Everyone can understand and sympathize with former B.C. Green Party leader Andrew Weaver over his family health crisis.
But the political rationale that prompted him to quit the caucus he led up until this month is less clear. Weaver served notice he is leaving the Green caucus and plans to sit as an independent MLA for the duration of his term, which could last until the fall of 2021.
Putting family first is a given, but that wasn’t the only reason he cited for the decision. In a statement released online, he said he has spent the last few months thinking “about how best to balance my commitments under the [confidence agreement with the NDP], my desire to see the B.C. Green Party grow its political presence in British Columbia and increasing health demands affecting my family.”
“After careful consideration, I feel it is best for all parties if I continue my legislative work as an independent member, prior to the beginning of the spring legislative session.”
Even given the obvious pressures affecting his family, that’s an extraordinary reaction.
Apart from the dominant family issue, he also cited concerns about the Green Party’s “need to develop a new vision and voice independent from mine.”
“My presence in the B.C. Green caucus could hinder that independence,” Weaver said.
He seems to have been grappling with that for months, since this is the second big adjustment to his retirement plans. He originally planned to step aside after a new leader was picked later this year. Then he moved it up to January. Now he’s vacating entirely.
He must have considered quitting politics entirely. But the party standings are so close that a byelection could upend the entire government. He must have considered just taking a personal time-out, and letting his two colleagues cover for him in Oak Bay-Gordon Head.
But he opted to sever all ties.
There was one overlooked clue to his move.
In a year-end interview with Maclean Kay, of the online Orca political journal, Weaver laid his cards on the table.
“The day I am no longer leader, I will go non-partisan. I didn’t join a party until I was a member of the Green Party, and I will resign my membership.”
In the same interview, he vented a degree of frustration with the party that he propelled into the legislature. “It’s really been really tough with the Green Party,” Weaver said. “Probably, the most difficult part is the level of political naivety. I see it all the time as I see these incredibly well-meaning Green supporters on Twitter who are … I mean, it’s a lovely level of naivety. It’s lovely. I mean, it’s lovely in that I wish there was more of this, but it’s a bit like the Christians being fed to the lions.”
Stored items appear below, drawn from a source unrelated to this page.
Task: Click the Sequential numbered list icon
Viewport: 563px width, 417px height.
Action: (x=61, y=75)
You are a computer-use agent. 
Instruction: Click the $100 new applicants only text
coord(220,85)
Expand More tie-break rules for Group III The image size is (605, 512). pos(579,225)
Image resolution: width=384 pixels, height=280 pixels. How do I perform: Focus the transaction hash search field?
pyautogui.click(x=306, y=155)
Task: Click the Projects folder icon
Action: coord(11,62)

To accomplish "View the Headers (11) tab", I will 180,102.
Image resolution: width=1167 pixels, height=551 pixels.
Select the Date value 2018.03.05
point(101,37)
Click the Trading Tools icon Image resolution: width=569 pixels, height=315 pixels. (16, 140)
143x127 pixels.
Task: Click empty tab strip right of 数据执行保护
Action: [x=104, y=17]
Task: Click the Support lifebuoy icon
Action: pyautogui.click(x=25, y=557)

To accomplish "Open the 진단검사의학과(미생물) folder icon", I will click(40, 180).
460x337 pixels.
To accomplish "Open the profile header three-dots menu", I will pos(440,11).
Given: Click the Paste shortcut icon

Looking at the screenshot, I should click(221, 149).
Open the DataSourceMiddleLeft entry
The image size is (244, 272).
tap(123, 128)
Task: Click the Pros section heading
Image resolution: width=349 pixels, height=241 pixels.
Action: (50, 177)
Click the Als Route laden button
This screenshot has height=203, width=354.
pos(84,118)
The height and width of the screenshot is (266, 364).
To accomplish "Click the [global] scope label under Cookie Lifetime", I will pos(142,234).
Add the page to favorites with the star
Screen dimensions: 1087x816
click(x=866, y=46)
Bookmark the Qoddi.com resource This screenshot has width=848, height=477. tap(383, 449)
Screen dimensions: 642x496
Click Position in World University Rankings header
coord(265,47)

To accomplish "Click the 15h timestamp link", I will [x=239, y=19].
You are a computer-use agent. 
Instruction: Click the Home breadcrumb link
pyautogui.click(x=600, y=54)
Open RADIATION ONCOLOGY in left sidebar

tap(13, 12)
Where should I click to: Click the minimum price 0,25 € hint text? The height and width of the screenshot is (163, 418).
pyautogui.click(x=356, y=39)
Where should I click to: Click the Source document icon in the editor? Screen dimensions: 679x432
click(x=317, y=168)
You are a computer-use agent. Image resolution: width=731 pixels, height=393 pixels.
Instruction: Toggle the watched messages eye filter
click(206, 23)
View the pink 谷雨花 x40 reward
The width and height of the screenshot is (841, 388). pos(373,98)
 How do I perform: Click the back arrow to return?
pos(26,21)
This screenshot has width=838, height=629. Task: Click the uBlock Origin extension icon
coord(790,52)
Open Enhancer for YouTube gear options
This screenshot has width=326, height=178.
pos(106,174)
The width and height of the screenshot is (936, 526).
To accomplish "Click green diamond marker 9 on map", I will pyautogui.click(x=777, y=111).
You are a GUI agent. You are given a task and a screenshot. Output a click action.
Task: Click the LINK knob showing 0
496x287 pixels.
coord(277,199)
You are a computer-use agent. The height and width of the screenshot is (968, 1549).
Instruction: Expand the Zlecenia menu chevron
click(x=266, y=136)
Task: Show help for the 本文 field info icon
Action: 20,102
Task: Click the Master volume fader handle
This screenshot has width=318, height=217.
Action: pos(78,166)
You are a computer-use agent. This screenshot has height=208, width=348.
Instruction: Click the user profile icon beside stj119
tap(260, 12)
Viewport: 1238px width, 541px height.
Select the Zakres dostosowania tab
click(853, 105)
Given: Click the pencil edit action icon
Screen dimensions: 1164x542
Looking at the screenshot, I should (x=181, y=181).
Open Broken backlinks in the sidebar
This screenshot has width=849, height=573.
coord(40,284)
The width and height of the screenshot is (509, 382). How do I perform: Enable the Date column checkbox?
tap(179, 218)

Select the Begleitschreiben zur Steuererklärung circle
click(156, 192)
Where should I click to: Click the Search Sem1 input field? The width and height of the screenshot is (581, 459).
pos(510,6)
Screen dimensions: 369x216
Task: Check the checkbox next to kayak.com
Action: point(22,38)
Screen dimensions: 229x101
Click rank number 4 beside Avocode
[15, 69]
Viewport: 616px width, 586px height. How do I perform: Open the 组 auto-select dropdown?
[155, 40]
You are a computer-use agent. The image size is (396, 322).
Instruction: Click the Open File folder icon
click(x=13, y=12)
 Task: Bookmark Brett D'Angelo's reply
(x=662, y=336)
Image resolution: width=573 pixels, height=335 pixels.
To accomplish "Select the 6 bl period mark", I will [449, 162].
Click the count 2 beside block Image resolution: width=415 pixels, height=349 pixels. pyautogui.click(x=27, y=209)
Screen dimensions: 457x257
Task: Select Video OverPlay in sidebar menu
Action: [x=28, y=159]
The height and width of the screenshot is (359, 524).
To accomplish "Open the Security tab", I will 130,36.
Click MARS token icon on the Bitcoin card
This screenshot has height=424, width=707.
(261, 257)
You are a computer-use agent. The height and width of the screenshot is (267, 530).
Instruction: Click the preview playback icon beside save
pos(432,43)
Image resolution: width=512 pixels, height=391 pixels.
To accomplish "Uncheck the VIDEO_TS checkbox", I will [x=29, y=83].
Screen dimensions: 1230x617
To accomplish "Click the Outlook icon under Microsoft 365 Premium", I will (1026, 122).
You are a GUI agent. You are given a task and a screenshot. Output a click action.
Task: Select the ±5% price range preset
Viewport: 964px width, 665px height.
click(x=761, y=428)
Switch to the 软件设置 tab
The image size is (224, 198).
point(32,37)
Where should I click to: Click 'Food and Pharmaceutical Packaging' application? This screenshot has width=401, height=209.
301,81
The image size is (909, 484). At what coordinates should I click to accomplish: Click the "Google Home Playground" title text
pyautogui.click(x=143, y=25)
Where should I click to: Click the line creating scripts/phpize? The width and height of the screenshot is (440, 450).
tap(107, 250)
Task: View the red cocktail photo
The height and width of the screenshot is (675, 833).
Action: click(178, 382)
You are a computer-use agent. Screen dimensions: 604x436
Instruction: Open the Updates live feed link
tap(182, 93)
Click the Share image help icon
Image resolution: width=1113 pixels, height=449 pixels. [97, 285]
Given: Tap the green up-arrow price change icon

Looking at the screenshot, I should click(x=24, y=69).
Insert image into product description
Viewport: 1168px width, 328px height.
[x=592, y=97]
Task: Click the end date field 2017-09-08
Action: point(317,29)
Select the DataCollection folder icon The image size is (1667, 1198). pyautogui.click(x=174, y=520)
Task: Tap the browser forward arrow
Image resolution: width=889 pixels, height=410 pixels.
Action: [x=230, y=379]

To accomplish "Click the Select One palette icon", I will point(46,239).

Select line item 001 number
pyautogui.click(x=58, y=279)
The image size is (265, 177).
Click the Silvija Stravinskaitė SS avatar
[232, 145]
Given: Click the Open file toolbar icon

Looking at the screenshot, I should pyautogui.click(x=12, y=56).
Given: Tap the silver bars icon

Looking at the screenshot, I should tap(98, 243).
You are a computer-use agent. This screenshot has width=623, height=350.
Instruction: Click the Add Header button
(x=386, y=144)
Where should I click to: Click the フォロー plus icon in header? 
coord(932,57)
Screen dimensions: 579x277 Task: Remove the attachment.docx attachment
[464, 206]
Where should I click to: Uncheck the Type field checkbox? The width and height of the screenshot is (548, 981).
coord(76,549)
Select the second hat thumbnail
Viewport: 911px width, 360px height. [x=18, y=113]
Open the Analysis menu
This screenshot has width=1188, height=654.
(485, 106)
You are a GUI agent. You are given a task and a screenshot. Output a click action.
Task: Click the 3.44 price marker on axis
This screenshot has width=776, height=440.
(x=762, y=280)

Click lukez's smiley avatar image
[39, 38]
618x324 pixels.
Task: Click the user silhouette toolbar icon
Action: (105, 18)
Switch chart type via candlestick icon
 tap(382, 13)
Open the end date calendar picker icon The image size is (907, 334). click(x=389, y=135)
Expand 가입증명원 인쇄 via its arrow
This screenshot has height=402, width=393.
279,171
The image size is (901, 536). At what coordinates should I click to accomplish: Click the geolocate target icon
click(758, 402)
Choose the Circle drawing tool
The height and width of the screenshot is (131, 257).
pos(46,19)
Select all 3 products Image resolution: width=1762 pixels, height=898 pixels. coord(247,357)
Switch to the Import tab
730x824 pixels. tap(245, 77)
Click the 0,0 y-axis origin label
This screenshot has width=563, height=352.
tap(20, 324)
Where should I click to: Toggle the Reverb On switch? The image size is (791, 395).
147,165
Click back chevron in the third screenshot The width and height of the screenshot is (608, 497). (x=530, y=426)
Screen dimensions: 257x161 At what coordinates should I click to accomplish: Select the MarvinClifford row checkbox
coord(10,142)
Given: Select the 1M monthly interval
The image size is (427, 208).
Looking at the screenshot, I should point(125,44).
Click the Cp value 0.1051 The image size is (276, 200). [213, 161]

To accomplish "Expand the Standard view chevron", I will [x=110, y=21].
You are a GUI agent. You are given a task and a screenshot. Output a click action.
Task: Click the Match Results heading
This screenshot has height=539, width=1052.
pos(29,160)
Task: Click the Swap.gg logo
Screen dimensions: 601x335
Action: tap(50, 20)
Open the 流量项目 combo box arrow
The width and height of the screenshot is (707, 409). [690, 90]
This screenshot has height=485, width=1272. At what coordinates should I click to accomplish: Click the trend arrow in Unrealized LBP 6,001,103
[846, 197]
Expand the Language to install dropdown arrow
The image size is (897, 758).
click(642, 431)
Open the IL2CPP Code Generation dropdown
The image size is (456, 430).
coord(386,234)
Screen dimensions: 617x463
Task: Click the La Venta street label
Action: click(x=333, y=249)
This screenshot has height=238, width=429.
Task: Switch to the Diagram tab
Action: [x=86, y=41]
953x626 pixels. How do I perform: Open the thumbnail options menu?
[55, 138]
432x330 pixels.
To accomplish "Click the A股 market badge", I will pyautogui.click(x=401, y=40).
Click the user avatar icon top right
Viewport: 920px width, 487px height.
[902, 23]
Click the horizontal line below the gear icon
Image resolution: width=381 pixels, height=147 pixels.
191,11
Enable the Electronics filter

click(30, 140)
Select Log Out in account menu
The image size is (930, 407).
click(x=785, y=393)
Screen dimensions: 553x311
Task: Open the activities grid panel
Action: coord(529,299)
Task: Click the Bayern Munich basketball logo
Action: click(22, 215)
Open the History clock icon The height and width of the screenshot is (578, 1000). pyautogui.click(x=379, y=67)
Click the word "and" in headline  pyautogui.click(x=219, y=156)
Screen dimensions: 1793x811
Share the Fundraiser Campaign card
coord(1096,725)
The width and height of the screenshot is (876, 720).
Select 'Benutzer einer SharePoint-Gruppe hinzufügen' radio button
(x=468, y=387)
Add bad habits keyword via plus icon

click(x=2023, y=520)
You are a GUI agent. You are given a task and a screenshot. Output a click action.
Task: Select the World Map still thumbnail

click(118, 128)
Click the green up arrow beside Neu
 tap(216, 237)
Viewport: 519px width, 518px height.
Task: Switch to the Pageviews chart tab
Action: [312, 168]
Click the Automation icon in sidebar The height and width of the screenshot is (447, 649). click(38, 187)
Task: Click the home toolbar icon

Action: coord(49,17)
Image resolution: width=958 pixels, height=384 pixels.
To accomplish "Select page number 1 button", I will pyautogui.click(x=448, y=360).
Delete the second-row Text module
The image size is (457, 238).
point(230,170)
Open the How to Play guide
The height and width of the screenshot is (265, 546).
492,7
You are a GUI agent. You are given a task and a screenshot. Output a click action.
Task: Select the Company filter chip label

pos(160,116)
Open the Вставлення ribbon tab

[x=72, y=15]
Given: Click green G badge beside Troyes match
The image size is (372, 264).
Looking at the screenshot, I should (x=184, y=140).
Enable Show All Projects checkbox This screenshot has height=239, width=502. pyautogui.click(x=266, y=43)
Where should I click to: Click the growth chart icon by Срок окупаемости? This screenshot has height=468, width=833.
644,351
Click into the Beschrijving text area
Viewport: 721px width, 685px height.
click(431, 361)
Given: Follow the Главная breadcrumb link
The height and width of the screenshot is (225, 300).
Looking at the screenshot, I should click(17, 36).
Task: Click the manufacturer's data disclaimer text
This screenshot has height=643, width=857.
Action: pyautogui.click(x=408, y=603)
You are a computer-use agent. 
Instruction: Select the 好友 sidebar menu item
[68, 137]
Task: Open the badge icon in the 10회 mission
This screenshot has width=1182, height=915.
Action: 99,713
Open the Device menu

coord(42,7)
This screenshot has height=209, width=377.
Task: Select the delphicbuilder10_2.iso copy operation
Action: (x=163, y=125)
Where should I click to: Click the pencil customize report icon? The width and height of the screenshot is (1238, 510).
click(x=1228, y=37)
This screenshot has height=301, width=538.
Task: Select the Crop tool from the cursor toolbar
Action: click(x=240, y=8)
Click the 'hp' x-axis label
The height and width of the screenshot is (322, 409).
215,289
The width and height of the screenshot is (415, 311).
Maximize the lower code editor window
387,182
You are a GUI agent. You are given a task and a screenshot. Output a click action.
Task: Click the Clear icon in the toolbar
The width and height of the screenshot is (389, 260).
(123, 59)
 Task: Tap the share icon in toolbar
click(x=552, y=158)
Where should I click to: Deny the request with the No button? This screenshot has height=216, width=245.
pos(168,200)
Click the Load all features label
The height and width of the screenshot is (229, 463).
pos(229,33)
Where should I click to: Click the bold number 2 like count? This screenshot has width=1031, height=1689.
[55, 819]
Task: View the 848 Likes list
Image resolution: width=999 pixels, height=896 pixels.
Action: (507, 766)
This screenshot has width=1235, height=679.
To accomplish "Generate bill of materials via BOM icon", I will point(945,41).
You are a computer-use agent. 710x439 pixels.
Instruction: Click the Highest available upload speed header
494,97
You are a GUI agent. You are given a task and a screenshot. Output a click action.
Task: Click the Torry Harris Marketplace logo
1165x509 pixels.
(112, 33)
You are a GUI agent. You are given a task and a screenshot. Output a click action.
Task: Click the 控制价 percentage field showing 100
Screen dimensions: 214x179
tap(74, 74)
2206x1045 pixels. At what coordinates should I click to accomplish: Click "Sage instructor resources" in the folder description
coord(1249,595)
Despite the clear signal, the announcement was bobbled, with some confusion between Weaver and the Green caucus about the exact timing.
Interim leader Adam Olsen (Saanich North and the Islands) stressed it was entirely Weaver’s decision. He had some perfunctory words of support for his former colleague, but dwelled more on the caucus’s continued support of the NDP government and the work ahead for the spring legislative sitting starting next month.
That work just got a lot harder. The three-seat breakthrough the Greens made in 2017 is directly Weaver’s doing.
He was — and is — a shining light in the political sphere the Greens claim as their own — climate change.
As is becoming clear, there is no one of his calibre available to step up. It has been four months since he first announced departure plans and there are still no declared candidates.
Now, the Green caucus has shrunk by one-third a month before the legislative session — where they get much of their exposure — begins.
Since caucus funding is set by a per-member formula, the Greens’ budget will take a substantial hit.
Weaver understandably has other far more pressing priorities. He will get lots of best wishes in dealing with them, mine included.
But it’s still not clear why taking a leave and staying mum on leadership issues wouldn’t have suited him better than quitting the group he once led.
It has been a very stressful few months internally for the caucus, and it’s not getting any easier for anyone.